Being constantly reminded of negative stereotypes about one’s in-group could trigger universal expectations of prejudice. That is, one might develop a script for intergroup rejection, in which one worries about being socially devalued and becomes
vigilant for cues communicating this rejection. Recent research supports this notion such that individual differences in prejudice expectations, such as stigma consciousness or rejection sensitivity can activate a biologically based defensive motivation system that orients individuals towards negative stimuli in order to react appropriately (Lang, Bradley, & Cuthbert, 1990).
In line with that, Kaiser et al., (2006) found evidence suggesting that women who were high in stigma consciousness paid more attention to subliminally presented social-identity threatening cues. Furthermore, Downey and colleagues (2004) found that individuals who were high in personal sensitivity reacted to rejection-relevant cues with an augmented startle eye-blink response, which is a marker of the activation of the defensive motivation system. This suggests that they were especially sensitive to rejection cues and readily perceives rejection in other people’s behaviour.
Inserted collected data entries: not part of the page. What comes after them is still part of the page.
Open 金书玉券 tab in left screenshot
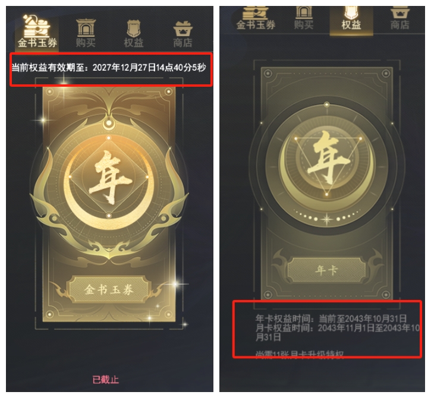Screen dimensions: 431x398 (x=37, y=33)
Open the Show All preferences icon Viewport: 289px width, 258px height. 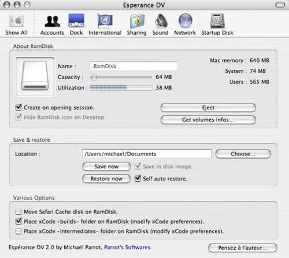pos(17,21)
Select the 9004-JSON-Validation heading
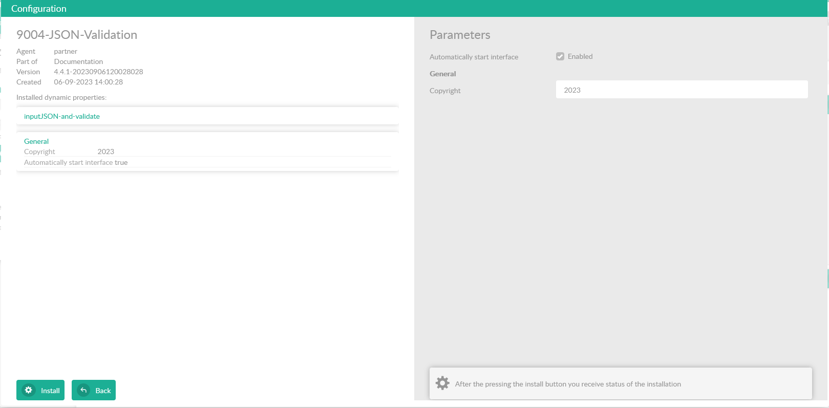Viewport: 829px width, 408px height. (x=77, y=35)
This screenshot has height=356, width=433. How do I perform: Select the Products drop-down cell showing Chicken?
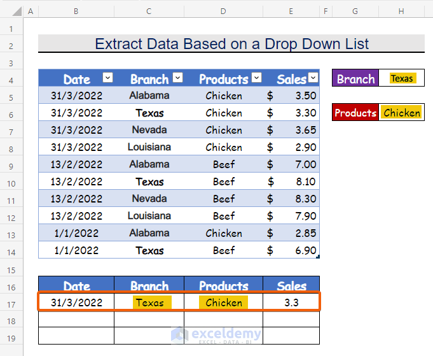pos(401,113)
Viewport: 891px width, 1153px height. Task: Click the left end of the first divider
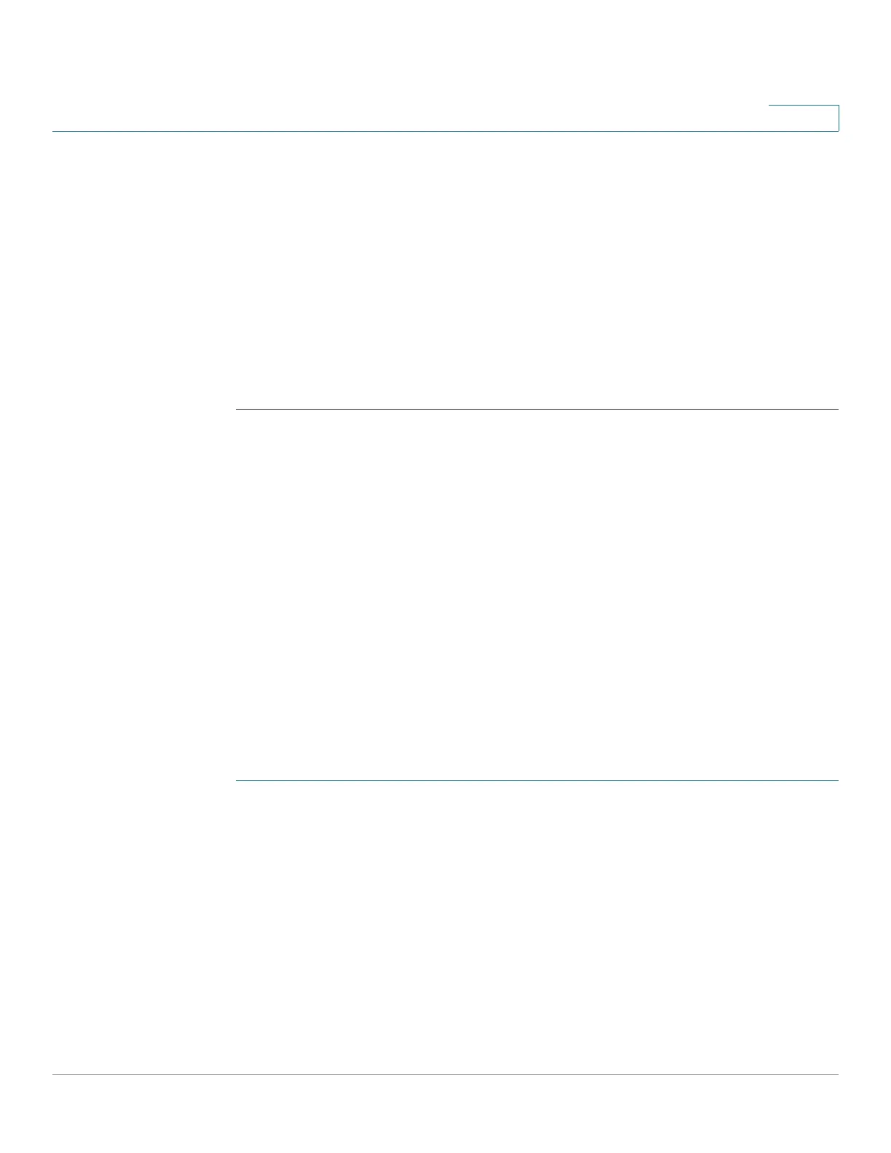pyautogui.click(x=239, y=410)
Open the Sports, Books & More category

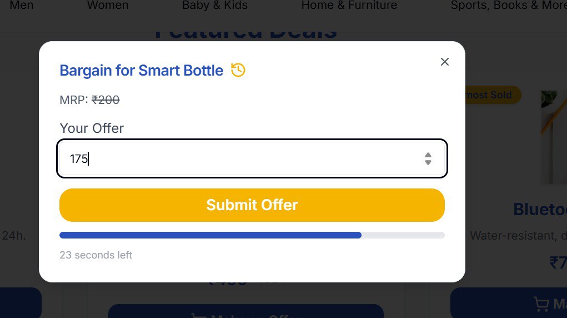click(x=508, y=6)
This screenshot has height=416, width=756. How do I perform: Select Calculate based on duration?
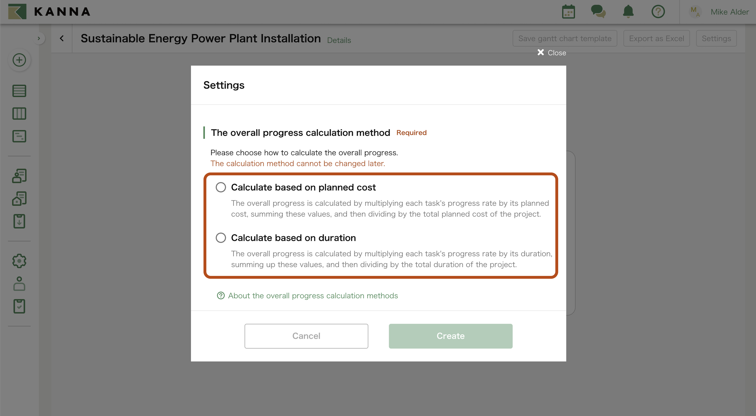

Being in a low-status position is socially threatening as it exposes an individual to various social challenges which may be difficult to overcome given the limited disposable social resources low-status individuals have. Thus, it is possible that accessibility of social-threat related concepts may be influenced by the prior experiences of being in a socially threatening position coupled with the awareness of their unfavourable comparison compared to high-status individuals.
In conclusion, deriving from the rationale outlined in the Chapter 1, relative to others, low-status individuals are more often victims from being targets of direct and indirect forms of hostility, including social discrimination and unprovoked aggression (e.g., Bradley & Corwyn, 2002; Crocker et al., 1998; Sapolsky, 2004; Sidanius, Levin, Federico, & Prato, 2001). I proposed for the first time that low-status individuals would be motivated to detect and engage with social threat cues. An enhanced accessibility and processing of social threat could help low-status individuals navigate a more
challenging social world as this awareness would enable them to protect themselves against potential sources of further hostility. Specifically, I hypothesised that loss of status in the domains of prestige and respect increases accessibility for social threat that also extends to face memory. Two studies addressed these hypotheses, Study 1 used a lexical decision task as a measure of accessibility, and Study 2 used a face recognition task as a measure of motivated processing of relevant targets.